In addition to retrieving total contribution counts, GitHub-Mole supports querying detailed information about specific types of contributions. Instead of logging just the total number, it retrieves metadata about each contribution type.
The following table lists the currently supported GitHub contribution types and their corresponding fields mined by GitHub-Mole:
| Contribution Type | Fields | Description |
|---|---|---|
| Commit Comments | GitHub ID | User's GitHub login |
| Created At | The date and time when the comment was created | |
| Body Text | The content of the comment | |
| Gist Comments | GitHub ID | User's GitHub login |
| Created At | The date and time when the comment was created | |
| Body Text | The content of the comment | |
| Issue Comments | GitHub ID | User's GitHub login |
| Created At | The date and time when the comment was created | |
| Body Text | The content of the comment | |
| Repository Discussion Comments | GitHub ID | User's GitHub login |
| Created At | The date and time when the comment was created | |
| Body Text | The content of the comment | |
| Gists | GitHub ID | User's GitHub login |
| Created At | The date and time when the gist was created | |
| Description | The description of the gist | |
| Issues | GitHub ID | User's GitHub login |
| Created At | The date and time when the issue was created | |
| Title | The title of the issue | |
| Body Text | The content of the issue | |
| Pull Requests | GitHub ID | User's GitHub login |
| Created At | The date and time when the pull request was created | |
| Body Text | The content of the pull request | |
| Repository Discussions | GitHub ID | User's GitHub login |
| Created At | The date and time when the discussion was created | |
| Body Text | The content of the discussion | |
| Owned Original Repo | GitHub ID | User's GitHub login |
| Name | The name of the repository | |
| Created At | The date and time when the repository was created | |
| Updated At | The date and time when the repository was last updated | |
| Primary Language | The main programming language used in the repository | |
| Language Stats | Statistics on the languages used in the repository | |
| Owned Forked Repo | GitHub ID | User's GitHub login |
| Name | The name of the repository | |
| Created At | The date and time when the repository was created | |
| Updated At | The date and time when the repository was last updated | |
| Primary Language | The main programming language used in the repository | |
| Language Stats | Statistics on the languages used in the repository | |
| Collaborating Original Repo | GitHub ID | User's GitHub login |
| Name | The name of the repository | |
| Created At | The date and time when the repository was created | |
| Updated At | The date and time when the repository was last updated | |
| Primary Language | The main programming language used in the repository | |
| Language Stats | Statistics on the languages used in the repository | |
| Collaborating Forked Repo | GitHub ID | User's GitHub login |
| Name | The name of the repository | |
| Created At | The date and time when the repository was created | |
| Updated At | The date and time when the repository was last updated | |
| Primary Language | The main programming language used in the repository | |
| Language Stats | Statistics on the languages used in the repository |
Note: This list can be expanded by updating the GraphQL query in GitHub-Mole’s backend. If you believe certain fields should be included, feel free to open an issue or contribute to the project!

**Stored data:**
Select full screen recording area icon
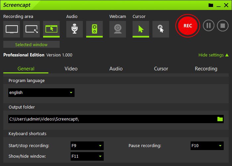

**Given instruction 1:**
Answer these from the GitHub-Mole text:
(a) Instead of logging only the total number of contributions, what does GitHub-Mole retrieve?
(b) Apart from GitHub ID and Created At, what field is listed for Gists?
(c) According to the note, how can the list of fields be expanded?
**Given instruction 2:**
Continue the GitHub-Mole text on contribution types, starting after its closing note.

**Written response 1:**
(a) Metadata about each contribution type.
(b) Description, the description of the gist.
(c) By updating the GraphQL query in GitHub-Mole's backend.

**Written response 2:**
If a user selects “Issues”, GitHub-Mole logs all issues contributed by the specified users.

As shown above, details such as issue titles and descriptions are recorded. GitHub-Mole also generates a histogram ranking users by the number of issues they have contributed:

The frontend UI of GitHub-Mole is extensible! If you’re interested, consider becoming a contributor.
To enhance analysis, GitHub-Mole classifies repositories into four categories:
The GitHub-Mole developer believes that different repository types provide unique insights, so they are processed separately.
When users choose to query repository information, GitHub-Mole logs all repositories that match the selected repository type for each user.

The results are displayed in a table:

Users can select a specific GitHub ID for a detailed view:

They can also choose a specific repository (or all repositories) to analyze:

GitHub-Mole then renders a histogram showing the code size (in bytes) for each programming language used in the selected repositories. It also generates pie charts illustrating the percentage distribution of languages.

If a user selects a specific repository, GitHub-Mole generates graphs specific to that repository:

Hovering over the language stats reveals detailed size information for each language in bytes:
![]()
Clicking the “Mine Commits in a Repository” button redirects users to the “Mine Commits in a Repository” page.
GitHub-Mole provides functionality to mine all commit data from specified repository URLs. The tool offers two main functionalities, as highlighted in the red section of the page.
Users can choose to perform a single repository query or provide a file containing multiple repository URLs, as indicated in the yellow section of the page.

Users can choose “Default Branch Only” to retrieve commit data exclusively from the default branch (e.g., main or master).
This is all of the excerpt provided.